What I remember about the farm is that it was very vast. As I got off the bus and sat with other children to listen to the instruction of the farm owner, I thought to myself what a huge farm it was compared to my maternal grandmother’s vegetable garden, which was the only farm I had known at the time.
After listening to the instruction, we went into the farm and each of us harvested a few sweet potatoes from the ground using a scop and our hands. Then, a fire was made with coals and a lot of dried leaves, and the farm owner placed some fresh sweet potatoes in the fire to make what’s called in Japanese yaki imo, baked sweet potatoes. We all sat around the fire in a circle, and once the potatoes were cooked, we ate them, laughing and exclaiming how hot and delicious the potatoes were.
Just before leaving the farm, the farm owner gave us the sweet potatoes that we had earlier picked from the ground as souvenirs. Each of us were given two sweet potatoes as we got on the bus to go back home.

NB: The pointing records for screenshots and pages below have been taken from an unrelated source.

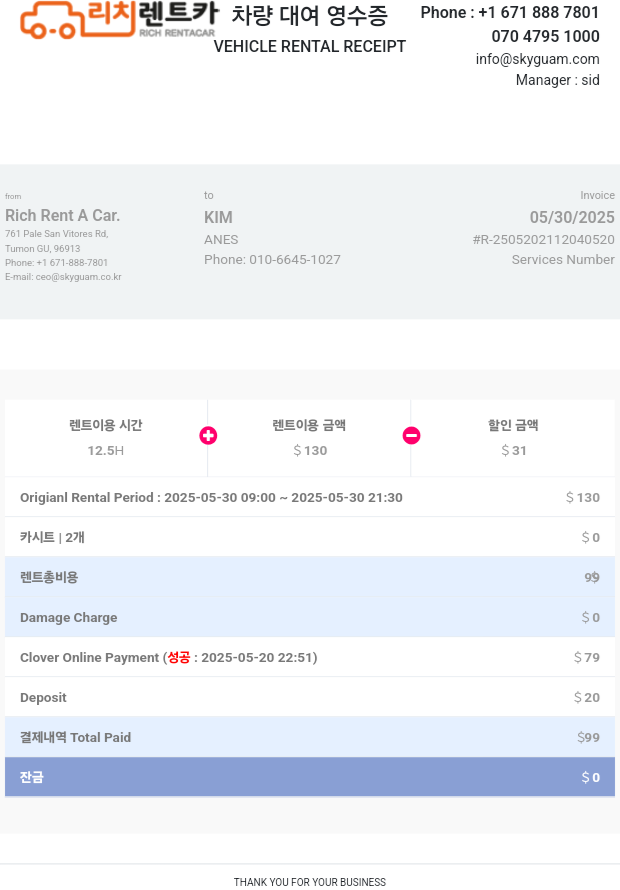Click the invoice date 05/30/2025
620x890 pixels.
pyautogui.click(x=572, y=217)
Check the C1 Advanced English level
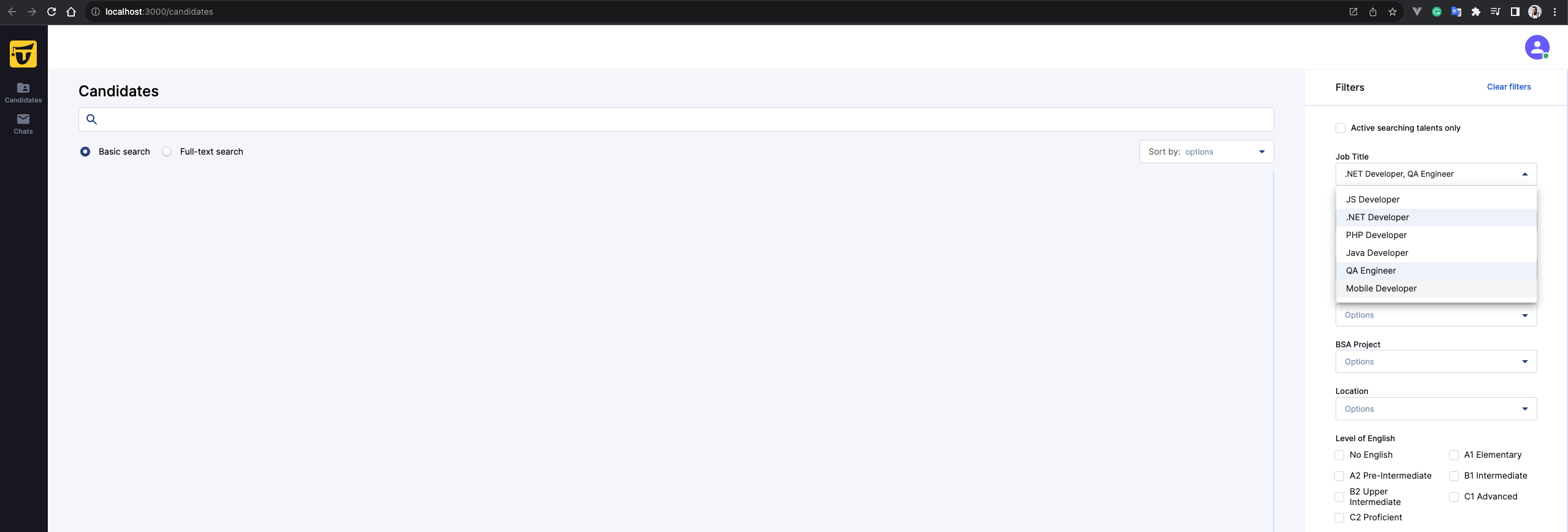Image resolution: width=1568 pixels, height=532 pixels. pyautogui.click(x=1453, y=497)
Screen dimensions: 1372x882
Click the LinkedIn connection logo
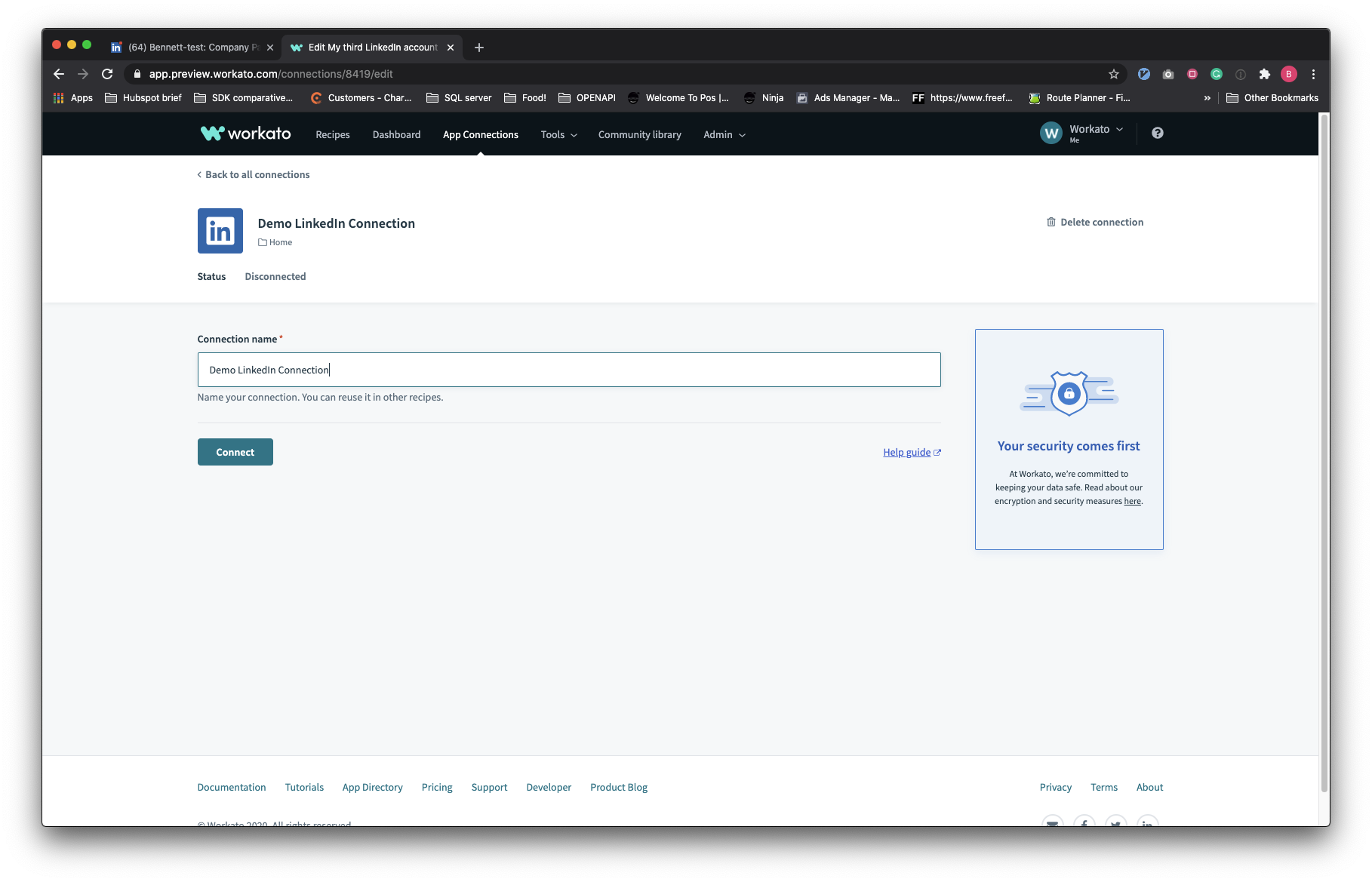220,231
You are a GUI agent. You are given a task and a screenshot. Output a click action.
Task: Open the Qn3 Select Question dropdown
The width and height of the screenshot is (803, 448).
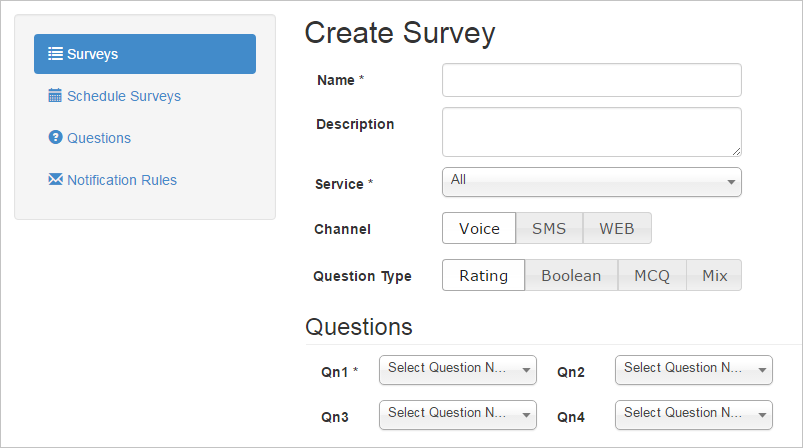click(x=458, y=415)
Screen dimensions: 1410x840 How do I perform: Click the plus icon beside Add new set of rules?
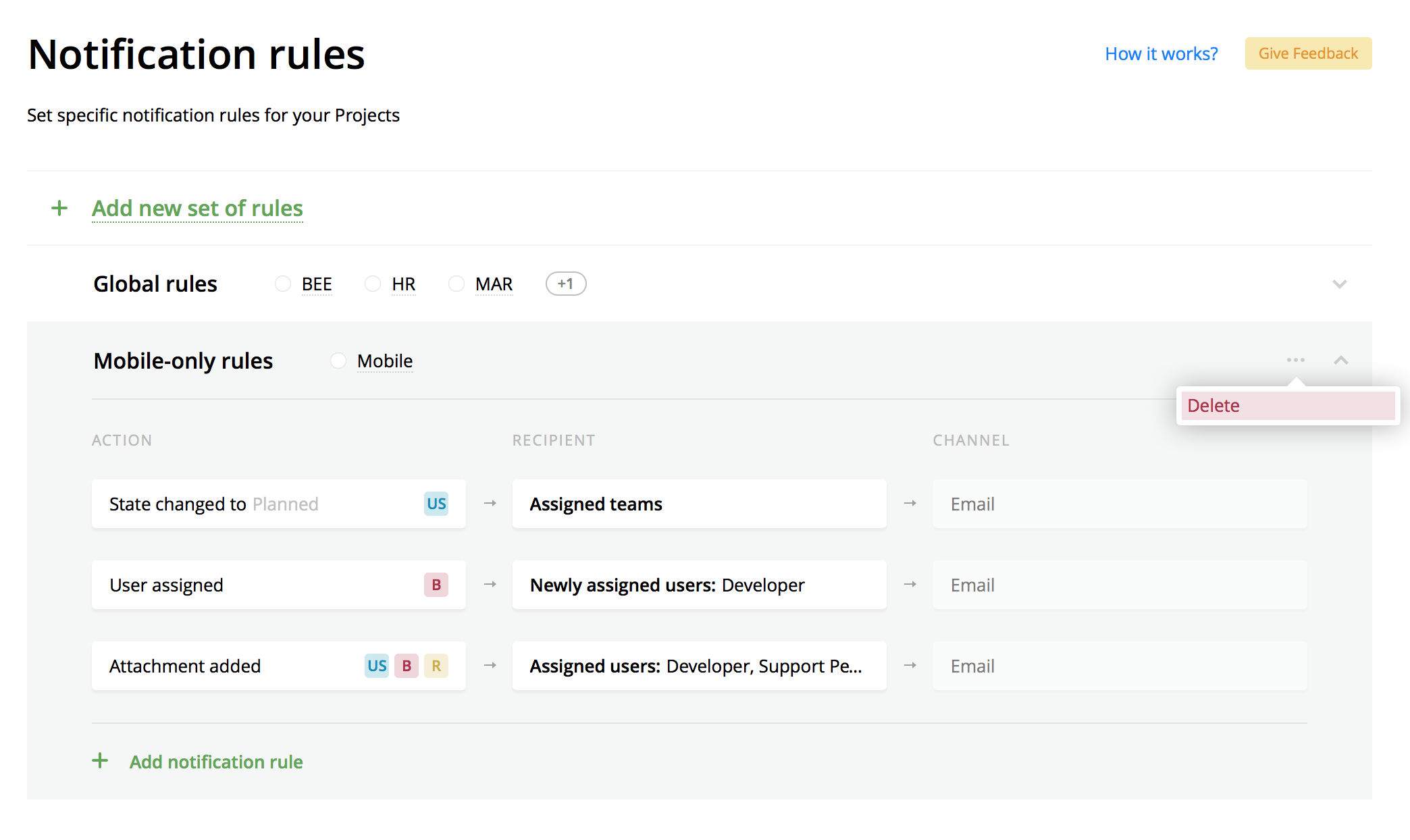click(x=59, y=208)
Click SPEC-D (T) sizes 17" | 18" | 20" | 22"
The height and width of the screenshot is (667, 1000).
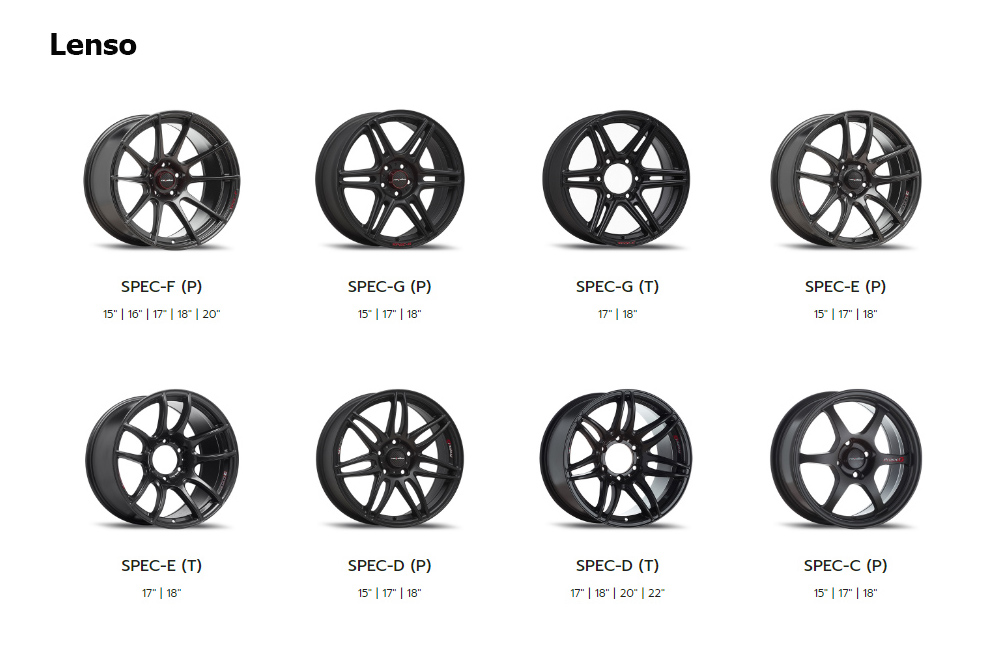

On our way back home, I remember sitting at the very front seat on my own with two plump sweet potatoes on my lap. Our teacher put on some movie on the TV screen inside the bus so that we could enjoy our bus journey, but I didn’t pay attention to the movie at all. I was so happy to have my two plump sweet potatoes on my lap that I was busy cuddling them. And after a while, I fell asleep with a smile of satisfaction on my face.